(PAGE EXCERPT):
# # #

When older generations talk about the late ’60s and ’70s, they often describe them as simpler, almost idyllic times. From bold fashion to roller skates, they seemed to have it all—but most will argue that the best part was the music. Cheap concert tickets made it even better. Back then, people could simply show up at the box office the day of a show and walk away with seats, something nearly unthinkable today. While box offices still exist, they’re usually a last hope rather than a first option, and most people leave empty-handed. The best-case scenario is managing to find an open box office; the worst is waiting in line for nothing. Even when tickets are available, success depends heavily on the artist’s popularity. For smaller artists, it’s possible; for bigger ones, it often means camping out overnight—only to still leave without tickets. The risk of buying tickets at the box office is higher than it once was, and so are the prices. 

The best chance of getting tickets today is through online ticketing sites, which often have multiple fees. Despite the ease of buying tickets from the comfort of your own home, the joy is immediately taken away once you see the additional $80 service fee added to your total ticket price. Those who wanted to see bigger artists in the ’60s and ’70s weren’t paying nearly as much as the service fees or taxes added to tickets today. A Jackson Five ticket in 1971 cost a maximum $6, which is about $48.12 today. For a household name, that price is unimaginable now.

# # #

(DATASET RECORDS):
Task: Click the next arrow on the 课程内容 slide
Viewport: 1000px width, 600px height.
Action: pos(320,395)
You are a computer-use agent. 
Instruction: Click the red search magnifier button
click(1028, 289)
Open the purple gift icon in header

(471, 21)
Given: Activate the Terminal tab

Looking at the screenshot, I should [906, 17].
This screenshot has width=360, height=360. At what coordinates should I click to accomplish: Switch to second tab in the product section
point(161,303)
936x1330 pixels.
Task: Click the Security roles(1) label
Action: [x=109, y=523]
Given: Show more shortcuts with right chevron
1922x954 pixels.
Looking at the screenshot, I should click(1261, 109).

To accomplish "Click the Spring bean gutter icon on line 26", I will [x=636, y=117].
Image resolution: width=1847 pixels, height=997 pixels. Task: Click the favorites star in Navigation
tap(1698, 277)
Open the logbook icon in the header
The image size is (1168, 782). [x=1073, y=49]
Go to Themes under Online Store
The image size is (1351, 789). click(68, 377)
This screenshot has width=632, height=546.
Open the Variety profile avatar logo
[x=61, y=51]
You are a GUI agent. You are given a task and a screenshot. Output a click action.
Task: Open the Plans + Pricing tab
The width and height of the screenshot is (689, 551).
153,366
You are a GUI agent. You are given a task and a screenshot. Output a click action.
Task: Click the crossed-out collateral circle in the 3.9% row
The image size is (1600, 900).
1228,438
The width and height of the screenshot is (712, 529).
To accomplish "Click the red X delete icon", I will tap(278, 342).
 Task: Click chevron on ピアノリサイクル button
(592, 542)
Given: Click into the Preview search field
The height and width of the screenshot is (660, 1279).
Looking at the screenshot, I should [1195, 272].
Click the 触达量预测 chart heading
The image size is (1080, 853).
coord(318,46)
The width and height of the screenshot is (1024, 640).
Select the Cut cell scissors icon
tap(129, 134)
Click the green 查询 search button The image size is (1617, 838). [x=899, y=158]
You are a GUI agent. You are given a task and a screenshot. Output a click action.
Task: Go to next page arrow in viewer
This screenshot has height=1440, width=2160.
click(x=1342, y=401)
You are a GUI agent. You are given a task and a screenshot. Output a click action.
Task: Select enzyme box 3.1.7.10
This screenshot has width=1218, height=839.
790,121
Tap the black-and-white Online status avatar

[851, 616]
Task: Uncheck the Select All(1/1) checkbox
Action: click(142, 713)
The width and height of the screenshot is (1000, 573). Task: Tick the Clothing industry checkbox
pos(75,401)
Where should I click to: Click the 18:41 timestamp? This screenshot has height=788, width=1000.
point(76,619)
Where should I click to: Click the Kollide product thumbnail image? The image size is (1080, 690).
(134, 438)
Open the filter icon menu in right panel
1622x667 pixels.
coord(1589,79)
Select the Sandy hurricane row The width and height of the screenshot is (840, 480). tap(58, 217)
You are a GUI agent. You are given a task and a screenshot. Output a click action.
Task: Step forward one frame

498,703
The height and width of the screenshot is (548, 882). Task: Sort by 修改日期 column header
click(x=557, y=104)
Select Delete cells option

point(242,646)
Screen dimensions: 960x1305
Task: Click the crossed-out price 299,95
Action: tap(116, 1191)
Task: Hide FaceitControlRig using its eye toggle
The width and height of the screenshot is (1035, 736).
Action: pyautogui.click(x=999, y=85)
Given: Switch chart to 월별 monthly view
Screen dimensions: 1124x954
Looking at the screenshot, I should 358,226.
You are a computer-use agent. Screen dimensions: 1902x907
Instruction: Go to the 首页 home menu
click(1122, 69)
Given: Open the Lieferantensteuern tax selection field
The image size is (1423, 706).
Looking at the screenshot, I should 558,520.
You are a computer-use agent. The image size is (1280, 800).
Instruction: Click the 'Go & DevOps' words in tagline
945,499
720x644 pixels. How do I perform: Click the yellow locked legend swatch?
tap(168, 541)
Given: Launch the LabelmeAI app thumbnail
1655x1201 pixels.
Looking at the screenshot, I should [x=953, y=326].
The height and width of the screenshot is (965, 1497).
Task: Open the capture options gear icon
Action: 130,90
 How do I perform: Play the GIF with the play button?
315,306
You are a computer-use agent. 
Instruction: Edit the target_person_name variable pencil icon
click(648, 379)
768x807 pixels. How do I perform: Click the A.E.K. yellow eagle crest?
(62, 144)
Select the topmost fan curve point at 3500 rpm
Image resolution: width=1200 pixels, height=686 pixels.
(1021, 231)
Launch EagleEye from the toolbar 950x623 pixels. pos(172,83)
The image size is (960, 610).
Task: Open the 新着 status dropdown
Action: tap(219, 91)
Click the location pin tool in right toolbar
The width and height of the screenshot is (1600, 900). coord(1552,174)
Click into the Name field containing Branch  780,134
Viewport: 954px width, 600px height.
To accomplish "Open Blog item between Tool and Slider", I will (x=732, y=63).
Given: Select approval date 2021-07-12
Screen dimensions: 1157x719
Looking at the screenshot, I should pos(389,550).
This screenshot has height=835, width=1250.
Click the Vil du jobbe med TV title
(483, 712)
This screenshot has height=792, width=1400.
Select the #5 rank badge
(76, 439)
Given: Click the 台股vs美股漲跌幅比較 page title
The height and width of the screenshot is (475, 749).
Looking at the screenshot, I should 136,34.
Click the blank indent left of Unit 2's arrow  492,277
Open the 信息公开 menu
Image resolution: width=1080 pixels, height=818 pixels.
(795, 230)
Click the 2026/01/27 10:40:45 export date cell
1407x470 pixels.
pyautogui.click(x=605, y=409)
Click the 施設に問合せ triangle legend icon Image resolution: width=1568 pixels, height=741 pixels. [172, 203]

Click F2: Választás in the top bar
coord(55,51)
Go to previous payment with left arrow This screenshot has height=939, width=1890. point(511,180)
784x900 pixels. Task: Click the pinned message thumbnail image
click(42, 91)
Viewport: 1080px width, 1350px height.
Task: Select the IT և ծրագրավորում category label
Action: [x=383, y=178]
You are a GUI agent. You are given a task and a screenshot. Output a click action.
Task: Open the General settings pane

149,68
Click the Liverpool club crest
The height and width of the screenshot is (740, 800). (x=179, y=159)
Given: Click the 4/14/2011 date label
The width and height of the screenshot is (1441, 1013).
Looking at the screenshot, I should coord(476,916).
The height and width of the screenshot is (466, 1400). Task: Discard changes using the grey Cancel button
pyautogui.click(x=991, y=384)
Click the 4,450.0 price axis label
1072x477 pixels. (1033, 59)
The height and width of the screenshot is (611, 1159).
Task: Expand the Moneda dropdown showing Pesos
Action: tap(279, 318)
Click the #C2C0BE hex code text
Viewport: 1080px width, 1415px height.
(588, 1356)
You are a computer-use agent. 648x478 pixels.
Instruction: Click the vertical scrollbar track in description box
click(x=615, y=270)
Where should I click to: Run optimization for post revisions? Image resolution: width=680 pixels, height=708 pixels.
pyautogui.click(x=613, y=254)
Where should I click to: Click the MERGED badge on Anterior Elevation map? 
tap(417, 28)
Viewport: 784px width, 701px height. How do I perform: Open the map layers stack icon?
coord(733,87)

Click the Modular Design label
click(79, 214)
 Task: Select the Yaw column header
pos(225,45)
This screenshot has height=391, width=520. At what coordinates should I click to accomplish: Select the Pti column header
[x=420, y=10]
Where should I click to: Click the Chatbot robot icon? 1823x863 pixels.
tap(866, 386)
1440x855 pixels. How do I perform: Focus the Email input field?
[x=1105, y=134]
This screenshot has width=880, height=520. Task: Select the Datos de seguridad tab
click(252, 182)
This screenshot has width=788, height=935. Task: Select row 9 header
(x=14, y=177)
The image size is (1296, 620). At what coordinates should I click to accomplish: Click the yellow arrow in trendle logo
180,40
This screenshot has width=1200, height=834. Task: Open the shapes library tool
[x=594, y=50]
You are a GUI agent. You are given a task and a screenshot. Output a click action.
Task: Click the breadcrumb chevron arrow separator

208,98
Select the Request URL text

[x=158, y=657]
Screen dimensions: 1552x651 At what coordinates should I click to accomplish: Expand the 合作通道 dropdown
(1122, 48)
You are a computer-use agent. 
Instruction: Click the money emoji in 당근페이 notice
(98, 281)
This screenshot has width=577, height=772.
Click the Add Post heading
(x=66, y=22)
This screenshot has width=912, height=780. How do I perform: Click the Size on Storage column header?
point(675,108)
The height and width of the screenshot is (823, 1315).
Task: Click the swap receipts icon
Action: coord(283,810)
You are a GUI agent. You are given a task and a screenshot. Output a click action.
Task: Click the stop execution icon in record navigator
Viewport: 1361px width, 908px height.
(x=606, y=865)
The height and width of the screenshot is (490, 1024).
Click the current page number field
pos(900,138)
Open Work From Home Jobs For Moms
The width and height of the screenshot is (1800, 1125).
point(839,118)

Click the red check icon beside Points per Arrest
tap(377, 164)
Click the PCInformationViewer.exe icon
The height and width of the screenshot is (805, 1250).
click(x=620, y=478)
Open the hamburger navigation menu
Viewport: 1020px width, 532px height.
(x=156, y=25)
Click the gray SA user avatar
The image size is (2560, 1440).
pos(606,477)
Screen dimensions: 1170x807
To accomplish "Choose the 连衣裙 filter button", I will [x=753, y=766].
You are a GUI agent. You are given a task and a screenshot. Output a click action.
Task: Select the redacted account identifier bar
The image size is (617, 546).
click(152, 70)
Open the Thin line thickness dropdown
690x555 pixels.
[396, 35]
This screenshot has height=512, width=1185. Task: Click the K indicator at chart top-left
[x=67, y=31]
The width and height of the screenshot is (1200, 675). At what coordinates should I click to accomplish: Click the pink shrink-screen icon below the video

# # #

(PROMPT 1):
In the concert ticket passage, rewrite the part from "The best chance" to "is unimaginable now." with "ticket platforms" substituted for "ticketing sites".
(PROMPT 2):
Continue the passage about concert ticket prices past its final sentence.

(ANSWER SPACE 1):
The best chance of getting tickets today is through online ticket platforms, which often have multiple fees. Despite the ease of buying tickets from the comfort of your own home, the joy is immediately taken away once you see the additional $80 service fee added to your total ticket price. Those who wanted to see bigger artists in the ’60s and ’70s weren’t paying nearly as much as the service fees or taxes added to tickets today. A Jackson Five ticket in 1971 cost a maximum $6, which is about $48.12 today. For a household name, that price is unimaginable now.

(ANSWER SPACE 2):
Bread Concert Crowd Shot
Bread performing at the Hampton Coliseum

So why does it feel like concert tickets keep getting more expensive? A major factor is how today’s artists are perceived in an age of constant access.While statistics may lead people today to believe that their favorite artists are known more worldwide than those from the past who are considered household names, access to music today versus in the 60s and 70s plays a huge role. The ability to discover new music today is incomparable to past decades. Listeners no longer need to buy a CD, record, or cassette. Everything is instantly accessible through apps. The price of a full-album vinyl record in the 1960s was an average of $0.99, which is way cheaper than the $20 or $30+ we see today for the same thing. While that may have been worth it then, today that .99 cents is worth around $11, which is the average price of a music streaming service. With that, you’re not just getting a single album; you’re getting thousands that you can listen to whenever, as long as the bill is paid. Even those who don’t want to pay for music have more access to music than in the past, thanks to free versions of music streaming apps. While that may explain the higher ticket sales and streaming numbers, it doesn’t fully explain the dramatic increase in concert length.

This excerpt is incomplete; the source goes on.